(Pointing records for text and elements)
((

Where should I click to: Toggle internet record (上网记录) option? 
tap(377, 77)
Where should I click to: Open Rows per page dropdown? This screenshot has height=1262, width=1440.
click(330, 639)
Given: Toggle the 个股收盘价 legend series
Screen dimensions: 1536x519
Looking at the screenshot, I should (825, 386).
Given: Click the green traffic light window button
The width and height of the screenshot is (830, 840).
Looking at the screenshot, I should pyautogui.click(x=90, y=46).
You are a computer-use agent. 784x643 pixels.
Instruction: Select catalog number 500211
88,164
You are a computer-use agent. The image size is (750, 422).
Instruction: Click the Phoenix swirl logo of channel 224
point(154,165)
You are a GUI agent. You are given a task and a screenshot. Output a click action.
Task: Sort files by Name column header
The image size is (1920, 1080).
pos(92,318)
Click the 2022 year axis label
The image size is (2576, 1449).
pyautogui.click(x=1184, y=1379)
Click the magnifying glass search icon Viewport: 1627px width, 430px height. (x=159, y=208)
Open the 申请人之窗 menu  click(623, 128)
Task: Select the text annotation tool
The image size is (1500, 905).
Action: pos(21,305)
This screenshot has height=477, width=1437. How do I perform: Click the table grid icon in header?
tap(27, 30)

))

REQUEST>
How many lines of the records above contain the string "Toggle", counting only matches in the same letter case? Reply with the number alone.

FULL RESPONSE>
2